6- Deprem uyarısı yapılan bölgenin mobil iletişim altyapısının denetlenmesi amacıyla son beş yıl içerisinde inceleme yapılmış mıdır, yapıldı ise denetim raporu mevcut mudur?
7- Baz istasyonlarının binalar üzerine kurulmasına dair yönetmelikte, baz istasyonlarının yer seçimi için yapılacak başvurularda “kent ve yapı estetiği”nin dikkate alınacağı hükmü düzenlenmiş ancak yapının depreme dayanıklılığı yönünden herhangi bir düzenleme getirilmemiştir. Kent ve yapı estetiği önemli iken, binaların deprem dayanıklılığının dikkate alınmamasının gerekçesi nedir?
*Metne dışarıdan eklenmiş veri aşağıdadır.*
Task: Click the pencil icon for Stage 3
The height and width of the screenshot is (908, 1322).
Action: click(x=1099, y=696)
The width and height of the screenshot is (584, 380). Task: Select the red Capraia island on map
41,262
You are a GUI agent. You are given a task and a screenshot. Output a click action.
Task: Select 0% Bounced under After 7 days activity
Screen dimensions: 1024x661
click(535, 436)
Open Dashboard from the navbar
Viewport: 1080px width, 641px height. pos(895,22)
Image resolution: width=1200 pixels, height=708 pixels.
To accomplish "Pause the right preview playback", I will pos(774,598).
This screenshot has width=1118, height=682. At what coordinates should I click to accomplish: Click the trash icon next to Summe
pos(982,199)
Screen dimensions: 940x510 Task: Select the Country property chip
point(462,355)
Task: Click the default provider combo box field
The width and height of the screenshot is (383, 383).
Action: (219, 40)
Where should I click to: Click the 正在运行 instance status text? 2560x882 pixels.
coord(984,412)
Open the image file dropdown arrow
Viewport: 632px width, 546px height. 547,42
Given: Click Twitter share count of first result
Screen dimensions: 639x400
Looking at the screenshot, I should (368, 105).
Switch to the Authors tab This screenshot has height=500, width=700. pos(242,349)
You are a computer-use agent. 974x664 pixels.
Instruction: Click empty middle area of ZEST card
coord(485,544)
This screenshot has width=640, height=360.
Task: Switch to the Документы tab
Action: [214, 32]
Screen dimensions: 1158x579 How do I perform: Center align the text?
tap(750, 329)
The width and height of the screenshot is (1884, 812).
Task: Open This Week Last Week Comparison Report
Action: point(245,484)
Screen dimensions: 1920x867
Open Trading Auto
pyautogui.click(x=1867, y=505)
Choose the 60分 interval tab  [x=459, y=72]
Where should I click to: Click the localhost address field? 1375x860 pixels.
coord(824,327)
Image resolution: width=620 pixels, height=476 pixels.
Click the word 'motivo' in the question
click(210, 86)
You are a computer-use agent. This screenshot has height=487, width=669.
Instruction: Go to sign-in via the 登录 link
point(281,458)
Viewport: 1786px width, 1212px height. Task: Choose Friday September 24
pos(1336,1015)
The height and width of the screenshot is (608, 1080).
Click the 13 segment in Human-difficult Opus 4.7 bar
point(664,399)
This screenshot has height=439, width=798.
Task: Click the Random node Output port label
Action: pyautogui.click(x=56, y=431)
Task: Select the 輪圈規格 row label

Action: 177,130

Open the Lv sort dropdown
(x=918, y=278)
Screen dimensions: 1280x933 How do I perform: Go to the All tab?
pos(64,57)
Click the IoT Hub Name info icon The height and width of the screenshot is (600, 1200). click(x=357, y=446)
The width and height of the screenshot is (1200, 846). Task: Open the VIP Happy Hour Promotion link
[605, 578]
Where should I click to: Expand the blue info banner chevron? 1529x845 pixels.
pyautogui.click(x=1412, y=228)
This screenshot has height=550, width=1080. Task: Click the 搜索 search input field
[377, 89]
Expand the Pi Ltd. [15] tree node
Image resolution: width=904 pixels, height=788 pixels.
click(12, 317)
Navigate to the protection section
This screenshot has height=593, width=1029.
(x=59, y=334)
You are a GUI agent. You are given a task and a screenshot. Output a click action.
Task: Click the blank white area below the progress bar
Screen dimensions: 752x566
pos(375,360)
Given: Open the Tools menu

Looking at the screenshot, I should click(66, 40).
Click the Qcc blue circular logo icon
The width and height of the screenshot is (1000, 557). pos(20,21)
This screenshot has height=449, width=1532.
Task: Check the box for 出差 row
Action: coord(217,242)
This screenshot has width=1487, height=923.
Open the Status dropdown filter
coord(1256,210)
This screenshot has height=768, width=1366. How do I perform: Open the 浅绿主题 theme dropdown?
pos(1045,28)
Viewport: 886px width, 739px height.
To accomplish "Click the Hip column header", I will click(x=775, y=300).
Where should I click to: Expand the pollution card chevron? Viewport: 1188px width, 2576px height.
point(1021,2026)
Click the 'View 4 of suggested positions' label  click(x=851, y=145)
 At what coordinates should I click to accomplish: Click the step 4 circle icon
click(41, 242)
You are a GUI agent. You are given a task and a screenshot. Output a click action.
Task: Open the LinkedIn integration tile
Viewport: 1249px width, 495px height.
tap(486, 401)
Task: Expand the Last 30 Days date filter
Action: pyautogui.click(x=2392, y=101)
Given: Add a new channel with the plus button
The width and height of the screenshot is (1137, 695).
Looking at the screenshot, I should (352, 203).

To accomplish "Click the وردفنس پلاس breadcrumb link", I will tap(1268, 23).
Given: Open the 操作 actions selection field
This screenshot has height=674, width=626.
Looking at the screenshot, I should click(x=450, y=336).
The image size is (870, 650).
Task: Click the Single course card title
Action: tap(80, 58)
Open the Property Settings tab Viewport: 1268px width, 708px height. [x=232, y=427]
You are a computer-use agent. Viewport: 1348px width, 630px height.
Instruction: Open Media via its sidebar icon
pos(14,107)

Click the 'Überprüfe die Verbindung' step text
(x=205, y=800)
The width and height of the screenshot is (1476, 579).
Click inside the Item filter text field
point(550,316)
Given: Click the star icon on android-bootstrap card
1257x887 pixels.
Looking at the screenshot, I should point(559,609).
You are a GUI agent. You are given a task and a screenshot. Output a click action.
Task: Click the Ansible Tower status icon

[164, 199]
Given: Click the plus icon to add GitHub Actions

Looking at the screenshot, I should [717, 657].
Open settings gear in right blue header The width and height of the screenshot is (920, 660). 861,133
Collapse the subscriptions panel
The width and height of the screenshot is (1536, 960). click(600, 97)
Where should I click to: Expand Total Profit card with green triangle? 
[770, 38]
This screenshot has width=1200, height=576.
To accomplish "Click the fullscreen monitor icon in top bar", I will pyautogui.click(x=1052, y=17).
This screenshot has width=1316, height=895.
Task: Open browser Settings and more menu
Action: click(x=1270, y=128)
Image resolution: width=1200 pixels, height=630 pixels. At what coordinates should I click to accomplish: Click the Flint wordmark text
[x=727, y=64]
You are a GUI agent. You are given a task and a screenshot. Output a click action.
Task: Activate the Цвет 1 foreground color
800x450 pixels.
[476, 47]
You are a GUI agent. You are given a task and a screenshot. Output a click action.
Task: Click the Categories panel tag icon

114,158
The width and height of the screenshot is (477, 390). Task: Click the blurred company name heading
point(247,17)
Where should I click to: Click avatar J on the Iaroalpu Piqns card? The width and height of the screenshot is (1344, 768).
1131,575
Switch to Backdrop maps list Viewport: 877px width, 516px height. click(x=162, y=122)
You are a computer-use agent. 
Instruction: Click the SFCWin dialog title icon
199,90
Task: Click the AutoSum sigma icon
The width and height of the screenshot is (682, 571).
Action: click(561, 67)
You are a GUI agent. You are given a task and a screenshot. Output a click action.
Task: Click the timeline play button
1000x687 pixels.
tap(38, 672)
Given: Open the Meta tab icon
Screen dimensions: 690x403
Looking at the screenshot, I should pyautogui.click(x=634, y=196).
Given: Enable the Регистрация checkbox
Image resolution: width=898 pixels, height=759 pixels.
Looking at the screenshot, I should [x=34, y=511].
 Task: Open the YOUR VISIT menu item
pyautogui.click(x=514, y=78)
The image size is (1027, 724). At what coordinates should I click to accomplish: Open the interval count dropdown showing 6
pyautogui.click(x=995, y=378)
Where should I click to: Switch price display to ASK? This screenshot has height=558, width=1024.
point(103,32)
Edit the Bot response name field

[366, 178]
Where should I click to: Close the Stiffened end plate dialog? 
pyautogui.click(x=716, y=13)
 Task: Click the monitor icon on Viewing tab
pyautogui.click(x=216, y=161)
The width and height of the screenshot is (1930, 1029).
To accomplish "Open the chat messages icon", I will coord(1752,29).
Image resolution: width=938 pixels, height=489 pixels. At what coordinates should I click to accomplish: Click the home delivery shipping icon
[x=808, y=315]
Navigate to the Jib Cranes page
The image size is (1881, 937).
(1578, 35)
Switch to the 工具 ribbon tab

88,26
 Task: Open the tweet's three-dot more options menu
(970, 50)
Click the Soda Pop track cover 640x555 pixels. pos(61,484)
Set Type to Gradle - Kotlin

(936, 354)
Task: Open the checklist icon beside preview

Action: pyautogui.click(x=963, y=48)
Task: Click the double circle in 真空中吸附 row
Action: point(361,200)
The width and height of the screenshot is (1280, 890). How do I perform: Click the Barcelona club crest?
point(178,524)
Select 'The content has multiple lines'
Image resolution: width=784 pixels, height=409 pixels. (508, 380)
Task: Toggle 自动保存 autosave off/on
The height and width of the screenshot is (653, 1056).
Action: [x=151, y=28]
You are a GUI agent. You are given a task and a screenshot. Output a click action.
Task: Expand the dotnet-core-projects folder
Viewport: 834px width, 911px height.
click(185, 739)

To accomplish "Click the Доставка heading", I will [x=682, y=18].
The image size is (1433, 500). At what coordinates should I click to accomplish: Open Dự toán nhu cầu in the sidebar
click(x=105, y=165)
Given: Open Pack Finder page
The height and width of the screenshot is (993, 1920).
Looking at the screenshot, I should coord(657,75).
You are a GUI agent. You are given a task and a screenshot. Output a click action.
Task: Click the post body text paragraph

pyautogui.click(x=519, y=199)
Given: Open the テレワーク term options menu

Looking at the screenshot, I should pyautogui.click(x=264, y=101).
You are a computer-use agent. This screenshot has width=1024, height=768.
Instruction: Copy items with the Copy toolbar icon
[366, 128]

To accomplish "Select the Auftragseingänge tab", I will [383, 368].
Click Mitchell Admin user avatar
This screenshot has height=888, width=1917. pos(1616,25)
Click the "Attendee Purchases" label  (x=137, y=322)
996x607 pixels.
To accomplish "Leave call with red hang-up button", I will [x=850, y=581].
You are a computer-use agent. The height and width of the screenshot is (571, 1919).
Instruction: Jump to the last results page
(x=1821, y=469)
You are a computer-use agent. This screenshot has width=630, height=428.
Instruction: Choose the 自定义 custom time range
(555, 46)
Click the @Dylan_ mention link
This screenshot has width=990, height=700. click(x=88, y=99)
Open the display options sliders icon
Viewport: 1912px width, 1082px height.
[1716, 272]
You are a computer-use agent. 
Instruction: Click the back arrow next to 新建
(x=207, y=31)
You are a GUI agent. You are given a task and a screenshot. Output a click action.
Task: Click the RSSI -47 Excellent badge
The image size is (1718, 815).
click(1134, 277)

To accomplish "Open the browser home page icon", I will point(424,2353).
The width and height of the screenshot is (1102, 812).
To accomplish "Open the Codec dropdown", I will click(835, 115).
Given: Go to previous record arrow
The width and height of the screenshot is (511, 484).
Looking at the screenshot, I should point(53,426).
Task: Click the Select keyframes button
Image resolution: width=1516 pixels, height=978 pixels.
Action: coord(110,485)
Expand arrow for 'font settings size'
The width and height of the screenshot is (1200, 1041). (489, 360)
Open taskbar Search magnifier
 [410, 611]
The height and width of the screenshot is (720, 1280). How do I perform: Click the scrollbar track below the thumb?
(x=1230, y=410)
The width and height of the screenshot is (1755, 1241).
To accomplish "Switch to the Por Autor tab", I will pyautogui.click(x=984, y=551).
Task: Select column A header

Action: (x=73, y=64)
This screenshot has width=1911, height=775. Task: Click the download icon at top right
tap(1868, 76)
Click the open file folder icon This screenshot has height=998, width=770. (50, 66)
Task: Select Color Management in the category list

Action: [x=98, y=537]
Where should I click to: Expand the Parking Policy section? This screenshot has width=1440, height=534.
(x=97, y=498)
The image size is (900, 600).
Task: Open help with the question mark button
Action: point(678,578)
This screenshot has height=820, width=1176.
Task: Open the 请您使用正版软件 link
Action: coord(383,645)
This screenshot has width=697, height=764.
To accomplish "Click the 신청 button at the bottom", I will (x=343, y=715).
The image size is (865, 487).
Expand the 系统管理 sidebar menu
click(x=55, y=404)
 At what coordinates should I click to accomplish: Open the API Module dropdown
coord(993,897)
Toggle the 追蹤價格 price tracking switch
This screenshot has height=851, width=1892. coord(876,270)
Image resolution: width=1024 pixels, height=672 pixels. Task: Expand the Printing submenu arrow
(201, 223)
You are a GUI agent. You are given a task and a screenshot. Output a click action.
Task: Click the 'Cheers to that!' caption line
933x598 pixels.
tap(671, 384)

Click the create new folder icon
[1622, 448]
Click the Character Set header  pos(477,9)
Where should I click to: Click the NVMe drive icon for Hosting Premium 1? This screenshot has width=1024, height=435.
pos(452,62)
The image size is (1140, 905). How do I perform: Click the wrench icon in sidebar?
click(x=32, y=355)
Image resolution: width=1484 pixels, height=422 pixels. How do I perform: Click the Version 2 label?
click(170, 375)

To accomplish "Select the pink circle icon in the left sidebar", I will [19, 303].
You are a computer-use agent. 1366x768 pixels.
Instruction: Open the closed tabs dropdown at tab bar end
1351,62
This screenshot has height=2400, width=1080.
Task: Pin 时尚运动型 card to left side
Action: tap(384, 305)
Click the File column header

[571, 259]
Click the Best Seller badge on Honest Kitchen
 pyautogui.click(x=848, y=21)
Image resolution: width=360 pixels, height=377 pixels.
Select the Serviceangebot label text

8- Şu ana kadar Evrensel Hizmet Fonu kapsamında mobil operatörlerden ne kadar tutarda para toplanılmıştır, fonda biriken paranın ne kadarını acil durum ve afet kapsamında değerlendirilmiştir?
9- Baz istasyonlarının yer seçimine yönelik yönetmeliğin güncellenmesi ve özellikle deprem bölgesi bölgelerde bina çatılarına kurulan baz istasyonlarının kaldırılması konusunda bir çalışmanız var mıdır?
10- 1’inci derece deprem bölgesi olan İstanbul, Kocaeli, Sakarya, İzmir gibi metropol kentlerimizde, bina çatılarında bulunan baz istasyonlarının depreme uygunluk denetimi yapılmış mıdır? Yapılmadıysa ivedi şekilde yapılması düşünülmekte midir? Yaşananlardan ders çıkartarak, bina çatılarındaki baz istasyonlarının durumu ve geleceğe dair önümüzdeki süreç için bir çalışma planlanmakta mıdır?